Anti-Missile Defence Analysis: Part 1
Asian Military Review|June/July 2018

With US President Trump due to begin talks with North Korea’s President Kim Jong-un over denuclearisation, Asian Military Review presents two perspectives on anti-tactical and anti-ballistic missile systems.

Jon Lake
Anti-Missile Defence Analysis: Part 1

Defending the civilian population, national infrastructure, and specific fixed and mobile military targets (including deployed forces) against air and missile attack is becoming an increasingly complex, expensive and difficult task, and one that requires new and innovative solutions. Nowhere is this more apparent than in Asia. In the Far East the Republic of Korea and Japan are urgently building state of the art defences against the North Korean ballistic missile threat to augment the existing defensive systems that they have deployed to counter more conventional air threats.
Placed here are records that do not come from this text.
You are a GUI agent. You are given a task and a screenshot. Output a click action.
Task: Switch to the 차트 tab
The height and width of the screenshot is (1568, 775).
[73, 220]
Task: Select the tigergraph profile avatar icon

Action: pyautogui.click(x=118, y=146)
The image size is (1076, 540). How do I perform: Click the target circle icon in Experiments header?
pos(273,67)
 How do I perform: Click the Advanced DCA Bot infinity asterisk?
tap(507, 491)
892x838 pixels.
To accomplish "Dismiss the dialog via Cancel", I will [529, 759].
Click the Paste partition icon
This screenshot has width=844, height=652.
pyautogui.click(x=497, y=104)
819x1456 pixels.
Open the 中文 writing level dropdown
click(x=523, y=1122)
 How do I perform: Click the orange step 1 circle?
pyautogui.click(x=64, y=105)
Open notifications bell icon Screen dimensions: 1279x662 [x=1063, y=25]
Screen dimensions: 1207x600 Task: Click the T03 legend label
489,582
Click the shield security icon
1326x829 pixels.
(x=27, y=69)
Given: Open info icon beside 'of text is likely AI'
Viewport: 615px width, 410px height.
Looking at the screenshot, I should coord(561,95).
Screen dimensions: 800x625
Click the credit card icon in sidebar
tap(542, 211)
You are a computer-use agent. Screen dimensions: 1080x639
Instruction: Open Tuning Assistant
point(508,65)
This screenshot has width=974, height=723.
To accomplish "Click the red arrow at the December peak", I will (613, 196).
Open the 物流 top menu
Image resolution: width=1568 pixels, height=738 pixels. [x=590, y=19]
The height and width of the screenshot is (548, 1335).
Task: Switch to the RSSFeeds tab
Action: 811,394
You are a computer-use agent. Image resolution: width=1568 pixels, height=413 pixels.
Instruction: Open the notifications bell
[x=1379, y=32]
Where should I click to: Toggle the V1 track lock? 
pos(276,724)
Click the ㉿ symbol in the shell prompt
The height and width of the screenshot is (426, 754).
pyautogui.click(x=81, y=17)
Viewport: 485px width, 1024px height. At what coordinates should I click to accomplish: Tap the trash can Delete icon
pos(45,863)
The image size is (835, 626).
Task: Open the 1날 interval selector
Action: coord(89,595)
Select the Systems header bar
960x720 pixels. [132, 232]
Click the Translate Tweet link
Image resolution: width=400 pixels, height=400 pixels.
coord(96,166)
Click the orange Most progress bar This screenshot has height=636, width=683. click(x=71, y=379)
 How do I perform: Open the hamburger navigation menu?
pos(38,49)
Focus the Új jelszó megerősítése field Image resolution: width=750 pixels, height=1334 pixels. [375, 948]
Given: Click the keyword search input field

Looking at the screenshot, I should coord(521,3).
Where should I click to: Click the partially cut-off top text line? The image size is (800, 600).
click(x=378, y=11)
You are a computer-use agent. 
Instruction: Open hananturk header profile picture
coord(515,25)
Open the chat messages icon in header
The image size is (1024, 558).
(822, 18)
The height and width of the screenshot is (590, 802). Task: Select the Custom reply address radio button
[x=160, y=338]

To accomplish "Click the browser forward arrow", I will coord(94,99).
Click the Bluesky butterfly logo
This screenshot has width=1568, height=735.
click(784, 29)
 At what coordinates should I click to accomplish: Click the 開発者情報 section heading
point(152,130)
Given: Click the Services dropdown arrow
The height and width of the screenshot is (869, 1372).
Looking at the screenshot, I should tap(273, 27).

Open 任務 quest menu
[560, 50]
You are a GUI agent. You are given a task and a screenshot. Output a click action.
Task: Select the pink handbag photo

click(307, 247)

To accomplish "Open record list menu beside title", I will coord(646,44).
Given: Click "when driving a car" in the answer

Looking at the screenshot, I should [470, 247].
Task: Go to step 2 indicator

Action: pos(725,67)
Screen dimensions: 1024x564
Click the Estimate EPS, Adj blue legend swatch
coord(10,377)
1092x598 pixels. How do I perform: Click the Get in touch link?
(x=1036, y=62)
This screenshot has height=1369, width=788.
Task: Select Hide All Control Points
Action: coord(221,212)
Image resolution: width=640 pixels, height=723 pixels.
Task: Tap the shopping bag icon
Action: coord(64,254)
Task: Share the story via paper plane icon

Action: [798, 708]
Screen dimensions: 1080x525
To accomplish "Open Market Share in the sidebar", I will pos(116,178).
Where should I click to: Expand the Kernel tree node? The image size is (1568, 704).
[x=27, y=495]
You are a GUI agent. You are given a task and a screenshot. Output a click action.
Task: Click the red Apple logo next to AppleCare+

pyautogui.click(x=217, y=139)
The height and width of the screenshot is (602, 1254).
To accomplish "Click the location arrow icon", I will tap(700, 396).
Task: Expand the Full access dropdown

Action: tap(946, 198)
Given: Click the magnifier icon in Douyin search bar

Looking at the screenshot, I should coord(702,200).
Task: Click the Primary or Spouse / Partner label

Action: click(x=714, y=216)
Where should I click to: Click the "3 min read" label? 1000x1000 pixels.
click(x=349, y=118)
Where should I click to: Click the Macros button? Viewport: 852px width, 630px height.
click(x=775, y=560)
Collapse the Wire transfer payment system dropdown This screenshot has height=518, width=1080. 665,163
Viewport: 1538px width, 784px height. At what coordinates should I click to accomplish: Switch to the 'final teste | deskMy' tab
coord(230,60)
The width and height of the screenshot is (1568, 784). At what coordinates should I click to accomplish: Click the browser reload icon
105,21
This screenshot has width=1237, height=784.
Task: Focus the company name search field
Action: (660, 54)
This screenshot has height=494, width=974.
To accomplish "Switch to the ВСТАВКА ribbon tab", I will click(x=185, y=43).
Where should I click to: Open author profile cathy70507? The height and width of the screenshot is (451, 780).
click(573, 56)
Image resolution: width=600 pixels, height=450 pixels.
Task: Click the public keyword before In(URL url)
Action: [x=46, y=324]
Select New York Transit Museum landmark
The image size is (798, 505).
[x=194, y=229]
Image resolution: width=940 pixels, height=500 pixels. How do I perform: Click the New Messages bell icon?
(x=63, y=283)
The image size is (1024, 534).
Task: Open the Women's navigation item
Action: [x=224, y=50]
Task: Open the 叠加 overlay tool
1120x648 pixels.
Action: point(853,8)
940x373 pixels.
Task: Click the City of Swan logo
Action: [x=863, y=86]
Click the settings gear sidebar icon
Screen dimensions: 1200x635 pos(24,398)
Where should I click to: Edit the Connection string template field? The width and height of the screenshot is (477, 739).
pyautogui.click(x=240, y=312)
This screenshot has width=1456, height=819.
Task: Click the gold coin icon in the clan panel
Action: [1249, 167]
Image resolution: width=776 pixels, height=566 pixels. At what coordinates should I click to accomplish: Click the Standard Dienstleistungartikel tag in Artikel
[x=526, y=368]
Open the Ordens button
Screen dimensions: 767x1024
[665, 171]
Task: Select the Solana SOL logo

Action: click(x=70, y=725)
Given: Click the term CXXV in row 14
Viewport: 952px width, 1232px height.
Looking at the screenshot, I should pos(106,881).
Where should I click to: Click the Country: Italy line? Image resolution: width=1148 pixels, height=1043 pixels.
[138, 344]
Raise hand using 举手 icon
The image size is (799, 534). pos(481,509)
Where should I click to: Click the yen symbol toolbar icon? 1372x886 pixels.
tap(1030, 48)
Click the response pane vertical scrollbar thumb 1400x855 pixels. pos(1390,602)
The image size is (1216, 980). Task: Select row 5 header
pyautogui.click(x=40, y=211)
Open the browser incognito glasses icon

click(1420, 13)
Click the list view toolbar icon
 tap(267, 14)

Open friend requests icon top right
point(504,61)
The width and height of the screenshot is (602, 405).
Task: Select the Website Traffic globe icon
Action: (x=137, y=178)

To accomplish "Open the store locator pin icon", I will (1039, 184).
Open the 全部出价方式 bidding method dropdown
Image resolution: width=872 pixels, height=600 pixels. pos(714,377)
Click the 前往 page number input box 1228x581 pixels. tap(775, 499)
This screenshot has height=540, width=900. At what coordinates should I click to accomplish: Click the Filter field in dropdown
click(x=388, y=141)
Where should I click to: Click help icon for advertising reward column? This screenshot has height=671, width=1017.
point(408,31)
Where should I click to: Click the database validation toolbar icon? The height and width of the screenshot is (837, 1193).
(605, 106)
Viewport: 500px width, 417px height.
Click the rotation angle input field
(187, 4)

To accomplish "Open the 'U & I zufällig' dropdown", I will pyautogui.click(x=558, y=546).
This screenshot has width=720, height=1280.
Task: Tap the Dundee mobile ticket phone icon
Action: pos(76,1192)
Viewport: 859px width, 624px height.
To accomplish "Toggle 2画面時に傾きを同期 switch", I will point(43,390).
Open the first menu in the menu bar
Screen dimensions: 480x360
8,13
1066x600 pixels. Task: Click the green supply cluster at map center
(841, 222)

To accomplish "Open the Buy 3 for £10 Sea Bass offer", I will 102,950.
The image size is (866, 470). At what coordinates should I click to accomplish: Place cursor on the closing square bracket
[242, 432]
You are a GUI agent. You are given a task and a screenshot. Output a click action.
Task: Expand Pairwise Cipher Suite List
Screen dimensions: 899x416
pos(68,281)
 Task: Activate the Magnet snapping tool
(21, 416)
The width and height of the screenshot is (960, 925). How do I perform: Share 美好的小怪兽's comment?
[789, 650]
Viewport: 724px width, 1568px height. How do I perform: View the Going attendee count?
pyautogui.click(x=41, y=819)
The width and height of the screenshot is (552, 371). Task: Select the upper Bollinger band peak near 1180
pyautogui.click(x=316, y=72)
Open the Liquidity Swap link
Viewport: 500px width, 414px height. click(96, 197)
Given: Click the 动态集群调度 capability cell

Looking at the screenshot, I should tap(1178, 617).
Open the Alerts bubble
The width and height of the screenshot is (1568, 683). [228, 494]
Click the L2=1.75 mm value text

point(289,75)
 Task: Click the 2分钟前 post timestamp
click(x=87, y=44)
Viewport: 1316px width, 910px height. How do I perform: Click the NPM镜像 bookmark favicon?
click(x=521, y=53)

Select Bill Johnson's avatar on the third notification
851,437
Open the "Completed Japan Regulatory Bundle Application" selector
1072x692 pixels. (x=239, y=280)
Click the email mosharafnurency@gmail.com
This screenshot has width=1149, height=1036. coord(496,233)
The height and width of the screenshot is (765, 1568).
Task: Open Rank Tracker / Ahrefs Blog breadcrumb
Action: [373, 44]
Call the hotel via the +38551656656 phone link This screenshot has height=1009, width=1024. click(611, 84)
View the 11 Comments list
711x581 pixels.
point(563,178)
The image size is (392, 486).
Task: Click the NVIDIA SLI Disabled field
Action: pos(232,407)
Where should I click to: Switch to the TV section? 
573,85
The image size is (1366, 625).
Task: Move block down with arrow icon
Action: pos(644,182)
Meanwhile, in the Middle East, the UAE is leading Gulf Cooperation Council (GCC) efforts to build anti-missile defences in the Gulf region, while Saudi Arabia has experienced missile attacks from neighbouring Yemen’s Houthi insurgents. In all regions, the air and missile threat is a broad one, encompassing land-, sea and air-launched threats, manned and unmanned, simple and sophisticated, and following every possible variation in flight path and trajectory.

Conventional air defences have long been layered, with SHORAD (short range air defence) provided by point defence surface-to-air missiles and anti-aircraft artillery (AAA), and with manned fighters and longer ranged missiles taking care of threats further out from the target. But the development of higher speed bombers and attack aircraft, with sophicticated electronic warfare capabilities, often equipped with stand off weapons (including cruise missiles) and sometimes incorporating Low Observable (LO) technology has made it necessary to detect and engage targets at ever longer range, sometimes far beyond friendly borders.